═════ TEXT PROVIDED
DEV Community

Cover image for Building a Cost-Effective AutoML Platform on AWS: $10-25/month vs $150+ for SageMaker Endpoints

Building a Cost-Effective AutoML Platform on AWS: $10-25/month vs $150+ for SageMaker Endpoints

TL;DR: I built a serverless AutoML platform that trains ML models for ~$10-25/month. Upload CSV, select target column, get a trained model. No ML expertise required.

Prerequisites

To deploy this project yourself, you'll need:

  • AWS Account with admin access
  • AWS CLI v2 configured (aws configure)
  • Terraform >= 1.5
  • Docker installed and running
  • Node.js 18+ and pnpm (for frontend)
  • Python 3.11+ (for local development)

⏱️ Deployment time: ~15 minutes from clone to working platform

The Problem

AWS SageMaker Autopilot is powerful but expensive for prototyping. While training has a free tier (50 hours/month for 2 months), the real cost comes from real-time inference endpoints: a single ml.c5.xlarge endpoint costs ~$150/month running 24/7. I needed something simpler and cheaper for side projects.

Goals:

  • Upload CSV → Get trained model (.pkl)
  • Auto-detect classification vs regression
  • Generate EDA reports automatically
  • Cost under $25/month

Architecture Decision: Why Lambda + Batch (Not Containers Everywhere)

The key insight: ML dependencies (265MB) exceed Lambda's 250MB limit, but the API doesn't need them.

Split architecture benefits:

  • Lambda: Fast cold starts (~200ms), cheap ($0.0000166/GB-sec)
  • Batch/Fargate Spot: 70% cheaper than on-demand, handles 15+ min jobs
  • No always-on containers = no idle costs

Data Flow

Tech Stack

Component Technology Why
Backend API FastAPI + Mangum Async, auto-docs, Lambda-ready
Training FLAML + scikit-learn Fast AutoML, production-ready
Frontend Next.js 16 + Tailwind SSR support via Amplify
Infrastructure Terraform Reproducible, multi-env
CI/CD GitHub Actions + OIDC No stored AWS credentials

Key Implementation Details

1. Smart Problem Type Detection

The UI automatically detects if a column should be classification or regression:

# Classification if: <20 unique values OR <5% unique ratio
def detect_problem_type(column, row_count):
    unique_count = column.nunique()
    unique_ratio = unique_count / row_count

    if unique_count < 20 or unique_ratio < 0.05:
        return 'classification'
    return 'regression'
Enter fullscreen mode Exit fullscreen mode

2. Environment Variable Cascade (Critical Pattern)
══════════
| WORK TO DO |
A. Output the part of the AutoML article from "The key insight: ML" to "(~200ms), cheap ($0.0000166/GB-sec)", copied word for word.
B. Return the rows from the line with "Select Performance Monitor graph in tree" to the line with "Action: [671, 41]", including both of those lines and repeating every line verbatim.
The AutoML article and the rows have no connection to each other.
═════ DATA ENTRIES
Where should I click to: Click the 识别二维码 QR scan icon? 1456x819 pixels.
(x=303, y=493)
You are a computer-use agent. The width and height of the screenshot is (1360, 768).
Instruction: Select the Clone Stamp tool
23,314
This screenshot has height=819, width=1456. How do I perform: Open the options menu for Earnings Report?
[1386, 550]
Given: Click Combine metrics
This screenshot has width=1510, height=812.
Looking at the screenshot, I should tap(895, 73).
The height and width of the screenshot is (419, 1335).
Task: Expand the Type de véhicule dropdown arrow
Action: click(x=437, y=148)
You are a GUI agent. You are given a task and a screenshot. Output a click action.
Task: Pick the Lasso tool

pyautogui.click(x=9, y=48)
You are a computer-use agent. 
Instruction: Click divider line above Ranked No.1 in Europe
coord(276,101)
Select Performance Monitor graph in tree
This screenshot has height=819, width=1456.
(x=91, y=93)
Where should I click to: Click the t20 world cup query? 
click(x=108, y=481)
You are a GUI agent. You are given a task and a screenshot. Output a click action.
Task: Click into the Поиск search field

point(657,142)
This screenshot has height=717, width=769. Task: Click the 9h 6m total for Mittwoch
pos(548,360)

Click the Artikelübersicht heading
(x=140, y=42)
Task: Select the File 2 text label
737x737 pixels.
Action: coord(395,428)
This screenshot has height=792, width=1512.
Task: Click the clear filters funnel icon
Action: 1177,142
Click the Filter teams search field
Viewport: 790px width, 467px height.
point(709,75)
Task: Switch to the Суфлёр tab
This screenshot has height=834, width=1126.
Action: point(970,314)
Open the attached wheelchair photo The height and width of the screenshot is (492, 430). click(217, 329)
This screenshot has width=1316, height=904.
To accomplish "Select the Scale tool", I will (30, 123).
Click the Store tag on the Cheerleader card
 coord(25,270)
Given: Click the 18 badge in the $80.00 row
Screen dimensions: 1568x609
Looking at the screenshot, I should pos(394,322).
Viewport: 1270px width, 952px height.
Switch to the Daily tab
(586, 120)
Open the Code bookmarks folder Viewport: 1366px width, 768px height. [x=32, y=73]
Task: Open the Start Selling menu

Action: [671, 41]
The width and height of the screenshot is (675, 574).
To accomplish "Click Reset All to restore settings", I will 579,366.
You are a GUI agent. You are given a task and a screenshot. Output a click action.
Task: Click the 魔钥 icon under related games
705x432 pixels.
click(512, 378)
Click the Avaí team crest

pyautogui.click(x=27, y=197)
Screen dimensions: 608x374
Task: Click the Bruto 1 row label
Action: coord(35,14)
══════════
| EXERCISE RESPONSES |
A.
The key insight: ML dependencies (265MB) exceed Lambda's 250MB limit, but the API doesn't need them.

Split architecture benefits:

  • Lambda: Fast cold starts (~200ms), cheap ($0.0000166/GB-sec)

B.
Select Performance Monitor graph in tree
This screenshot has height=819, width=1456.
(x=91, y=93)
Where should I click to: Click the t20 world cup query? 
click(x=108, y=481)
You are a GUI agent. You are given a task and a screenshot. Output a click action.
Task: Click into the Поиск search field

point(657,142)
This screenshot has height=717, width=769. Task: Click the 9h 6m total for Mittwoch
pos(548,360)

Click the Artikelübersicht heading
(x=140, y=42)
Task: Select the File 2 text label
737x737 pixels.
Action: coord(395,428)
This screenshot has height=792, width=1512.
Task: Click the clear filters funnel icon
Action: 1177,142
Click the Filter teams search field
Viewport: 790px width, 467px height.
point(709,75)
Task: Switch to the Суфлёр tab
This screenshot has height=834, width=1126.
Action: point(970,314)
Open the attached wheelchair photo The height and width of the screenshot is (492, 430). click(217, 329)
This screenshot has width=1316, height=904.
To accomplish "Select the Scale tool", I will (30, 123).
Click the Store tag on the Cheerleader card
 coord(25,270)
Given: Click the 18 badge in the $80.00 row
Screen dimensions: 1568x609
Looking at the screenshot, I should pos(394,322).
Viewport: 1270px width, 952px height.
Switch to the Daily tab
(586, 120)
Open the Code bookmarks folder Viewport: 1366px width, 768px height. [x=32, y=73]
Task: Open the Start Selling menu

Action: [671, 41]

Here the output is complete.